--- Data Enclosed Below ---

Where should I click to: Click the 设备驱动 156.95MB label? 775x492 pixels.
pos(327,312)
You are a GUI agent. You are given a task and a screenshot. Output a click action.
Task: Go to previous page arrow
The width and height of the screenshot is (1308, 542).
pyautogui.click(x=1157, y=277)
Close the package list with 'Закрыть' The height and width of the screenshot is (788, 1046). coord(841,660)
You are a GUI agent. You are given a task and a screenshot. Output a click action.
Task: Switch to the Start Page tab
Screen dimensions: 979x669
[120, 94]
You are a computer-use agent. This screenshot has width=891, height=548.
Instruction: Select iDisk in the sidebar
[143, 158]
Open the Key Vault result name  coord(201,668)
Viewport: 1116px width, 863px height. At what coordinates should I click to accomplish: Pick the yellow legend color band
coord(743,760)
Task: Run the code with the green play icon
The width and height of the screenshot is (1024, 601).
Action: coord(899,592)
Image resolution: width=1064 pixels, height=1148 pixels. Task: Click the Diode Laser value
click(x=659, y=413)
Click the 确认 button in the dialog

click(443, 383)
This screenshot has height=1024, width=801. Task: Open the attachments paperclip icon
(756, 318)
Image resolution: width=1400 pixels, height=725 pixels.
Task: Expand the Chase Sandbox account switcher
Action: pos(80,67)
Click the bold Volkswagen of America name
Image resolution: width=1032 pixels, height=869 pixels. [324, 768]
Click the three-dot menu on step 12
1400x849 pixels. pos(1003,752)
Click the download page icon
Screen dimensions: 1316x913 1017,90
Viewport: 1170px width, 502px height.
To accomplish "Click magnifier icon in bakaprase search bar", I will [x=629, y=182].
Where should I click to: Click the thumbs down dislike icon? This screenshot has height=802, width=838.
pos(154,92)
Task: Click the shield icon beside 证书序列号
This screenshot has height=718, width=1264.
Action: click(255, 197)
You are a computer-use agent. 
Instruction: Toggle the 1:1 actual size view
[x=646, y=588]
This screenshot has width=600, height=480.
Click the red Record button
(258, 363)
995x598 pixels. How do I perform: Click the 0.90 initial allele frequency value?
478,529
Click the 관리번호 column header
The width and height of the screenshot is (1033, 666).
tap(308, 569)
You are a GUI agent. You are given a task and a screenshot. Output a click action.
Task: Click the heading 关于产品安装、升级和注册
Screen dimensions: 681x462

--- End of Enclosed Data ---

Problem statement -> Output all records verbatim.

Solution for this exercise ->
Where should I click to: Click the 设备驱动 156.95MB label? 775x492 pixels.
pos(327,312)
You are a GUI agent. You are given a task and a screenshot. Output a click action.
Task: Go to previous page arrow
The width and height of the screenshot is (1308, 542).
pyautogui.click(x=1157, y=277)
Close the package list with 'Закрыть' The height and width of the screenshot is (788, 1046). coord(841,660)
You are a GUI agent. You are given a task and a screenshot. Output a click action.
Task: Switch to the Start Page tab
Screen dimensions: 979x669
[120, 94]
You are a computer-use agent. This screenshot has width=891, height=548.
Instruction: Select iDisk in the sidebar
[143, 158]
Open the Key Vault result name  coord(201,668)
Viewport: 1116px width, 863px height. At what coordinates should I click to accomplish: Pick the yellow legend color band
coord(743,760)
Task: Run the code with the green play icon
The width and height of the screenshot is (1024, 601).
Action: coord(899,592)
Image resolution: width=1064 pixels, height=1148 pixels. Task: Click the Diode Laser value
click(x=659, y=413)
Click the 确认 button in the dialog

click(443, 383)
This screenshot has height=1024, width=801. Task: Open the attachments paperclip icon
(756, 318)
Image resolution: width=1400 pixels, height=725 pixels.
Task: Expand the Chase Sandbox account switcher
Action: pos(80,67)
Click the bold Volkswagen of America name
Image resolution: width=1032 pixels, height=869 pixels. [324, 768]
Click the three-dot menu on step 12
1400x849 pixels. pos(1003,752)
Click the download page icon
Screen dimensions: 1316x913 1017,90
Viewport: 1170px width, 502px height.
To accomplish "Click magnifier icon in bakaprase search bar", I will [x=629, y=182].
Where should I click to: Click the thumbs down dislike icon? This screenshot has height=802, width=838.
pos(154,92)
Task: Click the shield icon beside 证书序列号
This screenshot has height=718, width=1264.
Action: click(255, 197)
You are a computer-use agent. 
Instruction: Toggle the 1:1 actual size view
[x=646, y=588]
This screenshot has width=600, height=480.
Click the red Record button
(258, 363)
995x598 pixels. How do I perform: Click the 0.90 initial allele frequency value?
478,529
Click the 관리번호 column header
The width and height of the screenshot is (1033, 666).
tap(308, 569)
You are a GUI agent. You are given a task and a screenshot. Output a click action.
Task: Click the heading 关于产品安装、升级和注册
Screen dimensions: 681x462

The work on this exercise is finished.